É possível que o que se vem enfrentando como negacionismo não seja mais do que uma combinação entre novas formas de alienação com novas maneiras de sofrer, com déficits ou distorções em experiências de reconhecimento.
Contudo, agora parece emergir uma série de dispositivos e práticas que criam uma espécie de estabilização da ideologia, ou seja, que sejamos capazes de perceber a presença da ideologia ou de ilusões delirantes em nós mesmos e nos outros. Isso não significa que sejamos capazes de prescindir delas.
Situação diferente de quando o coeficiente de distorção ainda não é aplicado. Por exemplo, durante os primórdios da propaganda, na sociedade de consumo de massa era preciso esclarecer as pessoas de que a propaganda "mente", que ela não era a expressão real de promessas e predicados de um produto.

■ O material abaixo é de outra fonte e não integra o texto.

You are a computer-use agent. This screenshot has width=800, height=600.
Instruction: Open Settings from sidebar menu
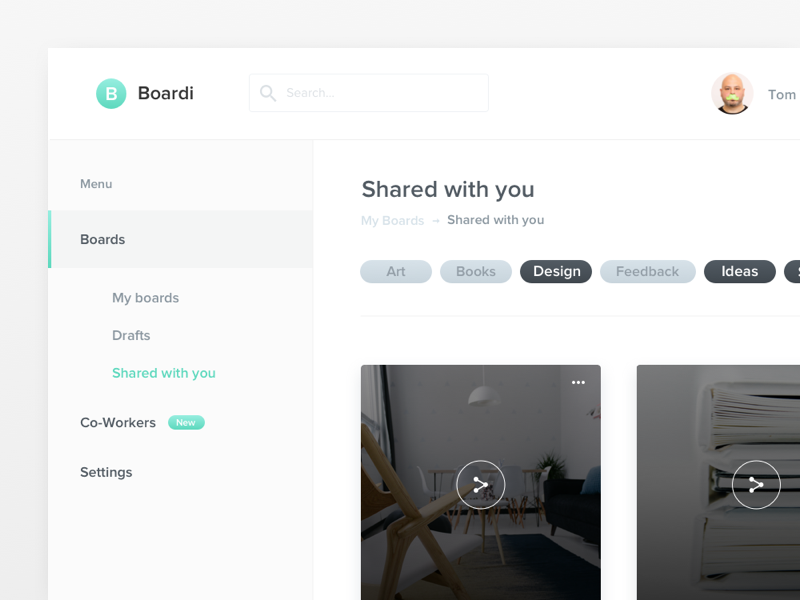(x=106, y=472)
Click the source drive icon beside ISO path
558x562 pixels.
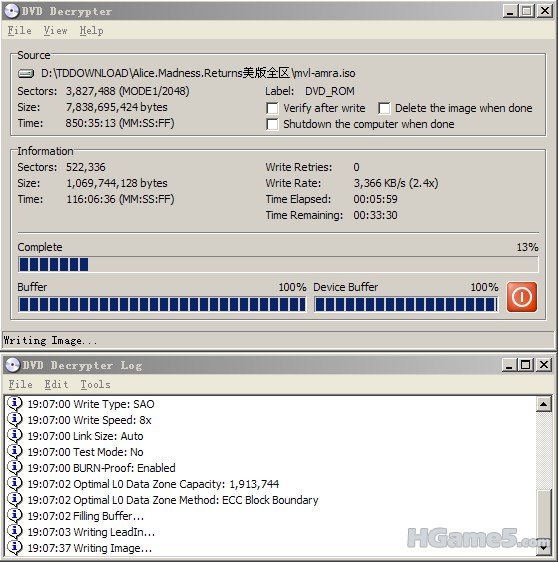coord(26,73)

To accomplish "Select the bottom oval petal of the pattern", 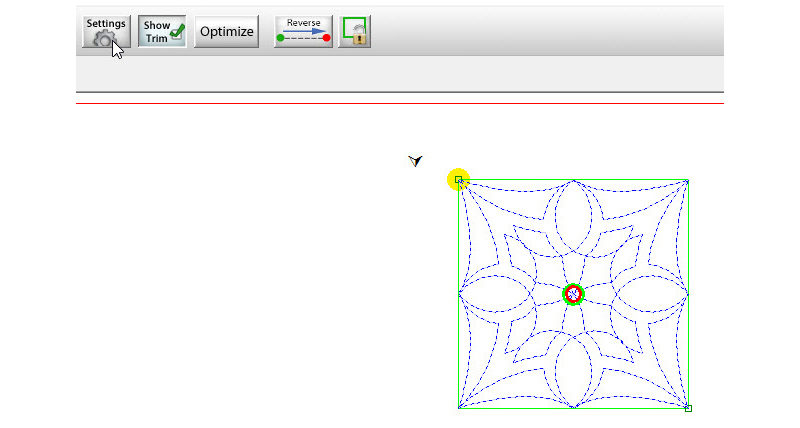I will pos(573,366).
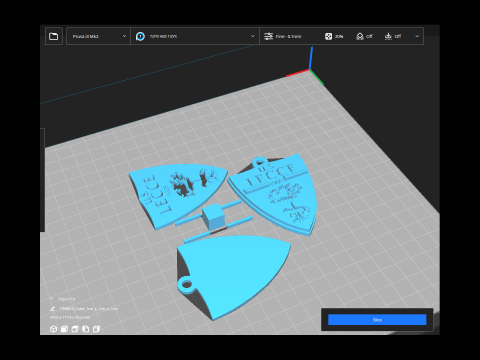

Nossa relação com ilusões e imagens segue o mesmo processo, pensemos por exemplo nas pessoas saindo correndo dos teatros onde os irmãos Lumière projetavam imagens de um trem chegando, nos primórdios do cinema.

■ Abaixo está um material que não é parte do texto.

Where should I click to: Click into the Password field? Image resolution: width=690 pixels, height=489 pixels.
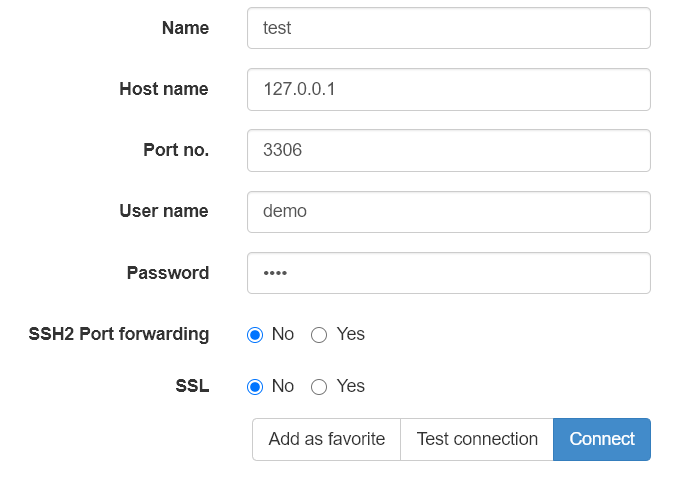tap(448, 273)
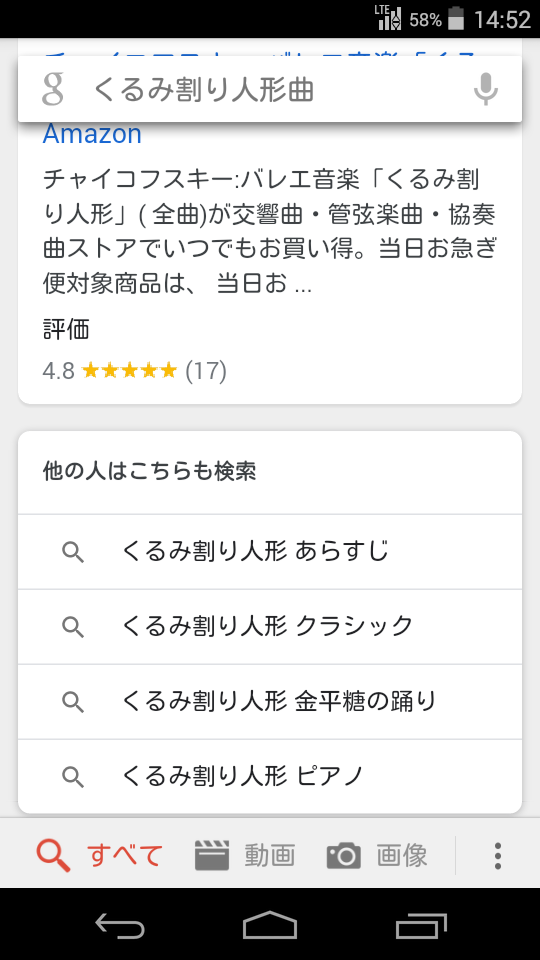Search くるみ割り人形 金平糖の踊り suggestion
This screenshot has width=540, height=960.
click(270, 701)
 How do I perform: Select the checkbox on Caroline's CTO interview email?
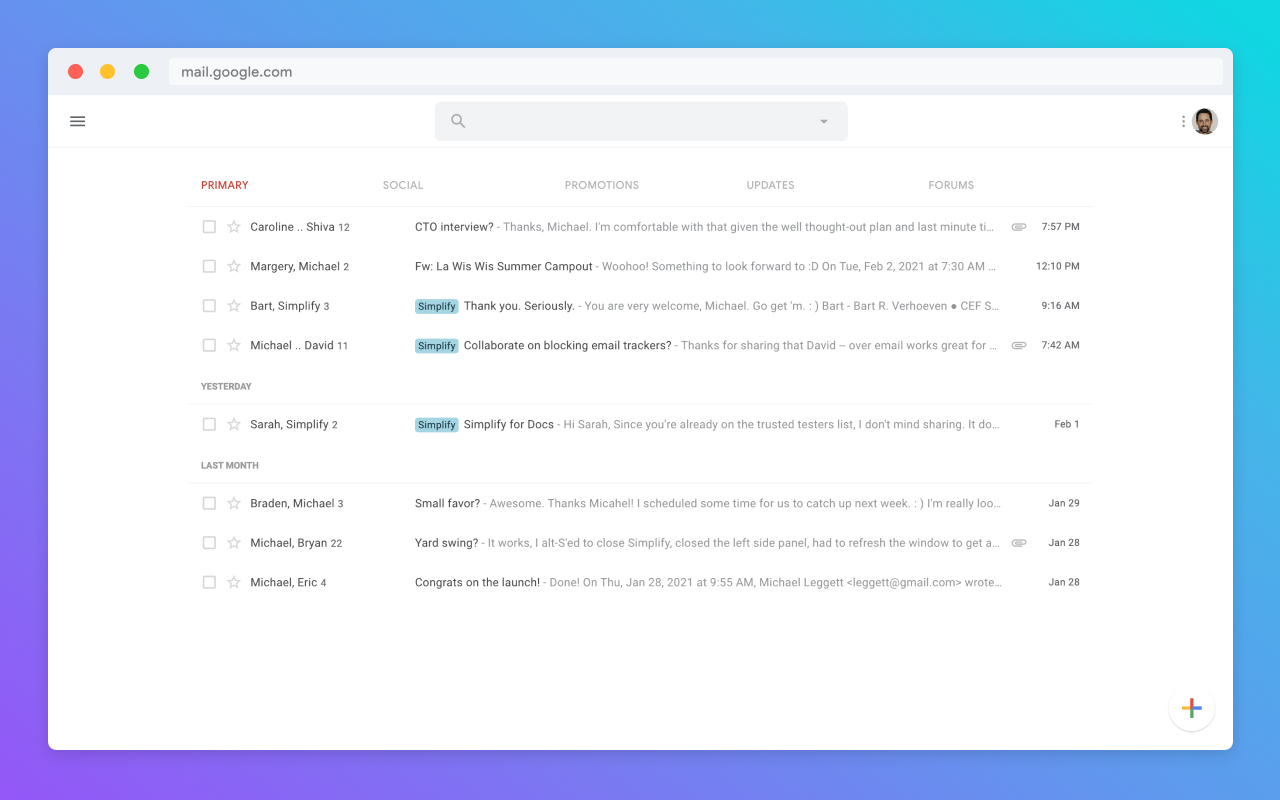[x=209, y=227]
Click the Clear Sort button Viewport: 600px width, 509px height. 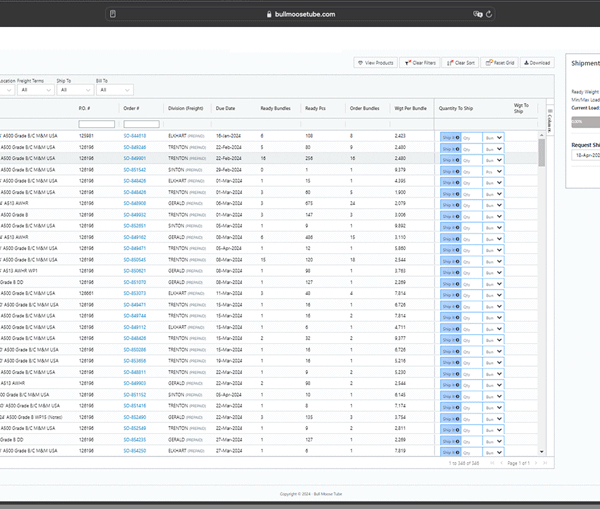(460, 63)
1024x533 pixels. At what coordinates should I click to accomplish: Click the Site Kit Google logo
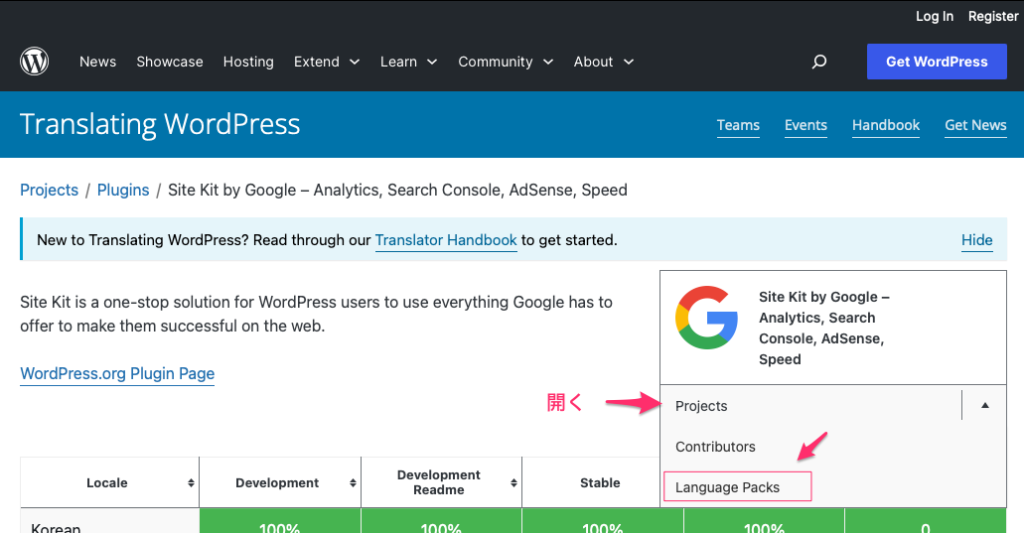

Primeiro nos alienamos em imagens, depois descobrimos a realidade simbólica destas imagens e finalmente nos separamos destas imagens ao percebermos que elas são apenas suportes para localizarmos o desejo do outro.
Separar-se, portanto, é o antídoto básico contra a alienação. Deixar-se entrar em dúvida, inverter perspectivas, lembrar-se do processo ou das condições de produção de um determinado estado de mundo são procedimentos críticos que costumam compor esta vacina.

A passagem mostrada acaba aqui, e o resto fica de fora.